En février 1432, il part en voyage en Terres Saintes chargé « de répandre en France des connaissances plus exactes sur l’Orient » mais surtout de rassembler des informations en vu d’une éventuelle croisade. Jehan Ahonnel dans un article des Comptes du 31 décembre 1432 dira de cette mission : « aller plus honnestement en certain lointain voyaige secret ». A son retour, il est couvert d’honneurs. En septembre 1435, Philippe le Bon lui donne « la place, forteresse et tour de Marcigny-les-Nonnains* pour les tenir et garder (…) pour le bien et seureté des pays de Bourgogne sur les frontières duquel se trouve la dite place », ainsi que les fiefs de Châteauneuf et Bois-Sainte-Marie. Bertrandon de la Broquière, devenu conseiller du duc, se voit attribué de nombreuses missions de confiance. Ainsi, pour sceller la paix avec le roi de France Charles VII en 1436, Philippe accepte de devenir le parrain son enfant et envoie Bertrandon offrir des présents à la reine Marie d’Anjou.
En 1442, Philippe III de Bourgogne marie son vassal à une riche héritière de l’Artois, Catherine de Bernieulles, et un an plus tard, Bertrandon reçoit la capitainerie du château de Rupelmonde (Belgique) où il se fixera définitivement. En 1455, après la fête du « Vœu du faisan* », Bertrandon reçoit l’ordre de Philippe le Bon de rédiger le récit de son voyage au Proche-Orient. Deux années plus tard l’ouvrage sera remis au duc lors d’un hommage au livre. Bertrandon de la Broquière décédera à Lille le 9 mai 1459 après 38 ans de loyauté et de services à la maison de Bourgogne.

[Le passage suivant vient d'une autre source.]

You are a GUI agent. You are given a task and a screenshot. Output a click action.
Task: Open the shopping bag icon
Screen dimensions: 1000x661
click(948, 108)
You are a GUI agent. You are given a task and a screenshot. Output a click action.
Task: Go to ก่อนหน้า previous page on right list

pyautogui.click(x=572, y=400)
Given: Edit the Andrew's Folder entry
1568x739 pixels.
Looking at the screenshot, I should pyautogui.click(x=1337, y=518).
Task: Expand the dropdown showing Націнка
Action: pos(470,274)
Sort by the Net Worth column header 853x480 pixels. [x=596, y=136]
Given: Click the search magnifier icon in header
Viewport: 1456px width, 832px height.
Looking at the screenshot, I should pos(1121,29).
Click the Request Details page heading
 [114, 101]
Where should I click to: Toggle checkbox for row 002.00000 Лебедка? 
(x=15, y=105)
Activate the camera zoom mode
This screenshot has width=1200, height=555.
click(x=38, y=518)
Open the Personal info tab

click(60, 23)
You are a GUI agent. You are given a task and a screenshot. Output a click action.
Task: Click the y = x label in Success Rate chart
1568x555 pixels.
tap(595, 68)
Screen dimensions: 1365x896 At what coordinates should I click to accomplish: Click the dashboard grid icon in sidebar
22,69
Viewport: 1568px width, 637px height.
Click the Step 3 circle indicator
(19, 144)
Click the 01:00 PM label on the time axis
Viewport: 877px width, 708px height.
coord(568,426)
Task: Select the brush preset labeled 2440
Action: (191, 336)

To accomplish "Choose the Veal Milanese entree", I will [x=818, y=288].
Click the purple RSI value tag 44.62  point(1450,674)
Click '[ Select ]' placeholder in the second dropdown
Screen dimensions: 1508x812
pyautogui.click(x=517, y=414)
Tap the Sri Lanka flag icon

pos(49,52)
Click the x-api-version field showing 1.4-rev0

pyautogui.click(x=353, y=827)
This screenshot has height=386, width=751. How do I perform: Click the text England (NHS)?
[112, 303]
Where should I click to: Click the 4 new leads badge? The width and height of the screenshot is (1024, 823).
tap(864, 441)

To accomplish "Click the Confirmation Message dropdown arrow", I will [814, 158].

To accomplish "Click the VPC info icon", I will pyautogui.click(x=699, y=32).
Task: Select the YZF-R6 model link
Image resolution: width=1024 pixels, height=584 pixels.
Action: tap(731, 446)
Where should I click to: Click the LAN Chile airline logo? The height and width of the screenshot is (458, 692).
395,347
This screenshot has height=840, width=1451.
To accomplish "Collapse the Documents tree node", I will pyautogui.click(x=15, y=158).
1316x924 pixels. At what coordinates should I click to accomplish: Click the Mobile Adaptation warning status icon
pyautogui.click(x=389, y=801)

Longtemps oublié, « le Voyage d’Outremer » de Bertrandon de la Broquière sera redécouvert au début du XIXe siècle et suscitera l’excitation des savants spécialistes de l’histoire et de la géographie des principautés des Balkans. Riche en détails, ce livre donne une analyse de la situation politique des régions visitées car le voyageur, ni pèlerin, ni ambassadeur, se fond dans le paysage. Il s’agit également du dernier témoignage de Constantinople avant sa chute le 29 mai 1453. Bertrandon est aussi le premier à revenir de Jérusalem par la terre.
Sarah Hubert-Marquez
Notes
*En 1306, une ordonnance de Philippe le Bel précise que l’écuyer tranchant avait la garde de l’étendard royal. Le premier écuyer tranchant exerce comme le grand panetier et le grand échasson aux grands repas de cérémonie.
*Actuellement Marcigny en Brionnais
*Le « Vœu du Faisan » est un vœu formulé par Philippe le Bon le 17 février 1454 d’aller délivrer Constantinople prise par les turcs l’année précédente. La tradition païenne voulait que lors d’un banquet, les convives juraient de s’engager sur un animal qu’ils mangeaient ensuite.